A Time To Remember: Quinton Wolff

Schumacher, Cindy. "A Time To Remember: Quinton Wolff." Northwest Blade, 20 October, 2011, 7.

Quinton and Arlene Wolff currently own and operate Arlene’s family homestead, the Heyd farm, located just west of Long Lake. Her father, Julius Heyd, started the farm and all the original buildings. Since then, Quinton and Arlene added several more quonsets, grain bins and other buildings to the farm. Although Quinton is younger than most of the people asked to be interviewed for this series of articles, "A Time to Remember," we felt he would be able to add another prospective about the times and how things have changed.

Quinton went to school 2 ½ miles from home. His dad took them to school with horses pulling either a wagon or sleigh. When the weather was good, he rode his bicycle to school. He said everyone struggled in those days. They wore bib overalls to school. Everyone wore overalls, but they were clean. There were four boys and one girl in the school. Quinton recalled that one day when they went out for recess, the boys talked the teacher into letting them have another fifteen minutes. When they misbehaved, they had to stand in the corner. One time, all four of the boys were in the corner. They actually had fun standing in the corner, because they could peek at each other and make faces. After his dad found out about his misbehavior, he made sure he never stood in the corner again. For spending money, he trapped muskrats. He received $2.50 if they were skinned and $2.00 if they weren’t.

GIVEN PROBLEM 1
Copy the records verbatim, from the line containing "You are a computer-use agent. Image" through the end of the records.

RECORDS FOR THE TASK
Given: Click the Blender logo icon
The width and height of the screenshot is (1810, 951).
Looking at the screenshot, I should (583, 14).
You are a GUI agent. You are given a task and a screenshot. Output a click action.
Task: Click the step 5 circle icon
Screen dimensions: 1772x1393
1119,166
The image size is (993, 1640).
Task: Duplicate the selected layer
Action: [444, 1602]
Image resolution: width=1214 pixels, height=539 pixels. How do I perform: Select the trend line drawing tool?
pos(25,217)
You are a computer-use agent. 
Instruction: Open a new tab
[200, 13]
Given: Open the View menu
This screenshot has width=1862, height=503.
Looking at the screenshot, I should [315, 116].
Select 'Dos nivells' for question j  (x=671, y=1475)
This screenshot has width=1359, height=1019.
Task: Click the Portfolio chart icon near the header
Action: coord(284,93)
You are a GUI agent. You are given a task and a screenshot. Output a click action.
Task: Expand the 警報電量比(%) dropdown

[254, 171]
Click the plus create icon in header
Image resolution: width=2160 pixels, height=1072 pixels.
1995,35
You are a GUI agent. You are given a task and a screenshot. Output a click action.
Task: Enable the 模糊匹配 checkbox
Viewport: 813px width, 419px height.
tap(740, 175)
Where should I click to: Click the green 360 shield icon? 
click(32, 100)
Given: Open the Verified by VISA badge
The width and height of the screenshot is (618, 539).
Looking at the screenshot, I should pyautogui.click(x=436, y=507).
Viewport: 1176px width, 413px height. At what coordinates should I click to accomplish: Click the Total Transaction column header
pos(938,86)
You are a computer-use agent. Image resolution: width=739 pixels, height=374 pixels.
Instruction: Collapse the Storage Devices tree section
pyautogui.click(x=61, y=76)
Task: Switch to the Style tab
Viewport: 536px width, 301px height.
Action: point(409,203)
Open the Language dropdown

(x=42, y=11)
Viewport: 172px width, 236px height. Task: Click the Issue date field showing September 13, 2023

GIVEN PROBLEM 2
Pick up the article about Quinton Wolff where it stops, adding the next part.

WRITTEN RESPONSE 1
You are a computer-use agent. Image resolution: width=739 pixels, height=374 pixels.
Instruction: Collapse the Storage Devices tree section
pyautogui.click(x=61, y=76)
Task: Switch to the Style tab
Viewport: 536px width, 301px height.
Action: point(409,203)
Open the Language dropdown

(x=42, y=11)
Viewport: 172px width, 236px height. Task: Click the Issue date field showing September 13, 2023

WRITTEN RESPONSE 2
One day, Quinton took a jar of ice cream to school for his lunch, and he buried it in the snow. During recess, all the kids covered his footprints during their play and he could no longer find where he had buried it. Even the teacher helped him look for it. They found it in the spring, right where he had left it. He finished 8th grade in 1948 and wanted to continue with school, but his dad told him he needed him to work.

He went to country church, Friedens Congregation, northeast of Eureka about 10 miles. It was lit by kerosene lamps, because the church did not have electricity at that time. At Christmas time, real candles graced the Christmas tree and caution was practiced so that the candles did not start the tree on fire. The candles didn’t last very long, either. When Quinton was in the 7th grade, his dad let him drive the car and take his two older sisters (Alegra Fischer and Delores Hilgemann) to Christmas program practice. He was worried until Quinton and his sisters made it home, but Quinton returned home safely with his sisters in tow. He remembers it was a 1937 Ford. About every other Friday night in Long Lake in the Legion Hall (built in 1948), there were dances. They always had great bands playing, including 6 Fat Dutchman, Whopee John, Tom Gutenberg and Gerhardt Bauman, and the dances were standing room only.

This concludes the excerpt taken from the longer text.